In the event the underlying title holder sells his subscription rights, the proceeds from the transfer or assets acquired as a result of reinvestment of these sums shall be subject to the usufruct.
Where the underlying titleholder fails to exercise his pre-emptive subscription right, the usufructuary may replace him to subscribe for the new shares or sell the subscription rights.
Where the usufructuary sells the subscription rights, the underlying title holder may demand reinvestment of the proceeds of the transfer. The assets, thus acquired, shall be subject to the usufruct.

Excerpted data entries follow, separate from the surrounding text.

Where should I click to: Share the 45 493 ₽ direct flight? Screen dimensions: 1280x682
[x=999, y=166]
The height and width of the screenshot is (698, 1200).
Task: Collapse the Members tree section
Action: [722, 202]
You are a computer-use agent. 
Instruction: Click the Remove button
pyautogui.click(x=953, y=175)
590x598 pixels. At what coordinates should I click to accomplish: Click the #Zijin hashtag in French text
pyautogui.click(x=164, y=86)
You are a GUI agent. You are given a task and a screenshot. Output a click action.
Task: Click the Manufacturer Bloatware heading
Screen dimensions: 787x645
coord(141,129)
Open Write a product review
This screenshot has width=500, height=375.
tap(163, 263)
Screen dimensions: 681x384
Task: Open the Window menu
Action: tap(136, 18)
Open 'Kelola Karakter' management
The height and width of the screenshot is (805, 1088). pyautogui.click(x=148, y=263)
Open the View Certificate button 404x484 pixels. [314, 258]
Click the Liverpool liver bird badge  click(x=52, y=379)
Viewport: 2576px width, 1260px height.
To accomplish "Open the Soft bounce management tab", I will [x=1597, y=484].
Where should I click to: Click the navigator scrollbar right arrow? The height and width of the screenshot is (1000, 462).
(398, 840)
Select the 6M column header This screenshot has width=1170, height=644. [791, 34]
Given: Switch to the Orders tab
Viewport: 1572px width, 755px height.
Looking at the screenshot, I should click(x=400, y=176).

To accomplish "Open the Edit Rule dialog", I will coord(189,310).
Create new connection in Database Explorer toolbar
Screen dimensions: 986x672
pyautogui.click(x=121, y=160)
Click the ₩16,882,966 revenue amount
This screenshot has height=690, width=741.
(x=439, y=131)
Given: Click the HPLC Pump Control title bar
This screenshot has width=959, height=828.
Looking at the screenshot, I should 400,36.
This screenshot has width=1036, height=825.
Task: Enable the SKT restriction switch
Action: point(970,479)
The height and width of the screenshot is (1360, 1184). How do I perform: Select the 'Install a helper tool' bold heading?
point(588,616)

The underlying title holder of shares is deemed, vis-à-vis the usufructuary, to have failed to exercise the pre-emptive subscription right for the new shares issued by the company where he neither subscribed for new shares nor sold the rights of subscription at least eight (8) days before the expiration of the subscription deadline granted to shareholders.
The new shares shall belong to the underlying title holder for the underlying title and to the usufructuary for the usufruct. However in the event the underlying title holder or the usufructuary provides funds to make or finalize a subscription, the new shares shall belong to the underlying title holder and the usufructuary only up to the limit of the subscription rights: the excess of the new shares shall belong, as a freehold, to the party who paid for them.
Removal of pre-emptive rights
The general meeting that decides or authorizes a capital increase may, in favor of one or several beneficiaries specifically named, cancel the pre-emptive subscription right for the entirety of the capital increase or for one or several portions of such increase.
Beneficiaries when they are also shareholders shall take part in the vote neither for themselves nor as agents and, their shares are not taken into account for the calculation of quorum and majority.
The decision on the conversion of preferred shares entails the waiver of shareholders’ preemptive subscription right to shares issued from the conversion.
The decision to issue securities giving access to capital also entails a waiver by shareholders’ pre-emptive subscription right to shares to which the issued securities give rights.